__Text shown__:
==========
The best retail operations overall seem to be those where the line between home and business is blurred. Today we saw that in a beautiful way at one of my favorite restaurants, the Channel Café.

Ana Crowley, the cafes owner, had been manning the counter up until last week despite her ponderous baby bump, taking calls and waiting tables in her chic art gallery/foodie café near my office in Fort Point. When I checked the specials this morning, above a dish called “Eggplant Napoleon Dynamite,” it read: “ANA HAD HER BABY!”

I called in an order of grilled salmon with citrus beurre blanc, and when I went inside to pick it up, descending the stairs into the below-ground café, I encountered handmade signs announcing Giselle’s birth weight (7 pounds, 9 ounces) taped to the stairs. At the counter, another pregnant woman stood chatting to the friendly cashier in a soft British accent about her own baby, due sometime next week, gender still unknown. The cashier smiled and laughed, adjusting an array of small pink bags printed with “It’s a Girl!”, placed across the counter, on top of the biscotti jar, nestled in with the Coke in bottled glasses. As she talked and moved, she slipped an extra cookie into the woman’s to-go box … then wrapped another in cellophane and placed it in the woman’s hand.
==========
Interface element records

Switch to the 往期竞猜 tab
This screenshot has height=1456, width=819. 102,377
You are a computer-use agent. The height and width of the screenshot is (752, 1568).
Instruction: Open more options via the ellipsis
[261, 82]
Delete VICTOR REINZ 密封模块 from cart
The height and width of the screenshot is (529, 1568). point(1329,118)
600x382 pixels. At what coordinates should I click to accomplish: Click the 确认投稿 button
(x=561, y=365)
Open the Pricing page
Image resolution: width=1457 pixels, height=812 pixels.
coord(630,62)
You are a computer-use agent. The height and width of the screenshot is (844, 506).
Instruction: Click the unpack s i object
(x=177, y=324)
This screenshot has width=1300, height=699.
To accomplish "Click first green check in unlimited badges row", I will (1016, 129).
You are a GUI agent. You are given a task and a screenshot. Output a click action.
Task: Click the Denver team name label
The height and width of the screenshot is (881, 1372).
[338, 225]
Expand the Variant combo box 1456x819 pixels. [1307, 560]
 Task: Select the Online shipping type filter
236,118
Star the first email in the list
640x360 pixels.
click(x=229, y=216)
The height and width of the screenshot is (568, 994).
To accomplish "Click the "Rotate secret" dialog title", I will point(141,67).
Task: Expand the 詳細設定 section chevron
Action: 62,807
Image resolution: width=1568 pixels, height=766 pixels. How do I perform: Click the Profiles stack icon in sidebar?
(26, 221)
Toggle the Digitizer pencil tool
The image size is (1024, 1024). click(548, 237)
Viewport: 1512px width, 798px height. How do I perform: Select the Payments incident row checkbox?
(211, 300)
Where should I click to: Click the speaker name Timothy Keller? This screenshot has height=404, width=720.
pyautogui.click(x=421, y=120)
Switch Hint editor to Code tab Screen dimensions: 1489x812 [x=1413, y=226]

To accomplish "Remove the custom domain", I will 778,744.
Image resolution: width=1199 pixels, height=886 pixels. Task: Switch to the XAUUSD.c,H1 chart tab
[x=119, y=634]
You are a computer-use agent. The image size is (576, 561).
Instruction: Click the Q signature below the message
==========
__Task list__:
1. Shorten the paragraph of the Channel Café text that begins "Ana Crowley, the cafes owner," to one or two sentences, keeping its main facts.
2. Answer these questions from the Channel Café text.
(a) What dish did the writer order?
(b) What birth weight did the signs on the stairs give for Giselle?
(c) In what area is the café located, near the writer's office?
3. Carry on the Channel Café text from its final sentence.

__Answers for the exercise__:
1. Ana Crowley, the owner of the art gallery and café near the writer's Fort Point office, worked the counter until last week despite being heavily pregnant. This morning the specials board, above the "Eggplant Napoleon Dynamite," announced: "ANA HAD HER BABY!"

2.
(a) Grilled salmon with citrus beurre blanc.
(b) 7 pounds, 9 ounces.
(c) Fort Point.

3.
“Take it,” she said. “You deserve it!”

(Packing my meal next, she said, “Now, you like butter, right?” She slipped an extra packet into my bag.)

A birth is of course remarkable and worth celebrating on its own, but what inspired me was the way the gallery and menu, both showcases for creative works of art, now became places to display Ana’s latest incredible accomplishment. I don’t know many male-owned businesses or restaurants that would celebrate a birth in this way.

I’m consistently impressed with Ana Crowley, who has built an incredible, inspiring concept unlike anything else in Boston. Her gallery is constantly changing, constantly full of high-quality art, and is always open and free to the public, a feat that even the large galleries on Newbury and Harrison can’t always manage. Her only peer in the food business would seem to be Joanne Chang of Flour, another female entrepreneur whose menu communicates clearly a love for comfortable, healthy, sustainable, interesting food, who opened her second bakery just blocks away earlier this year.

It can be uncomfortable at first to think about what distinguishes a female-owned business from a male-owned one, as there are wonderful male-owned businesses (like my boyfriend’s, of course, although I'm biased on this), and certainly mediocre, hostile, woman-owned businesses (I recall my first job at a caterer’s company…so as not to spoil the mood, I won’t describe it). There is no shortage of competency or authenticity among Boston businesses, whether a man or a woman is at the helm. But there are women’s apartments and men’s apartments and obvious differences between them, and for many business owners, a business is simply a second home (or even a primary home). And the thing that distinguishes these two businesses is that they seem to have, for lack of a better word, an unmistakably feminine quality to them.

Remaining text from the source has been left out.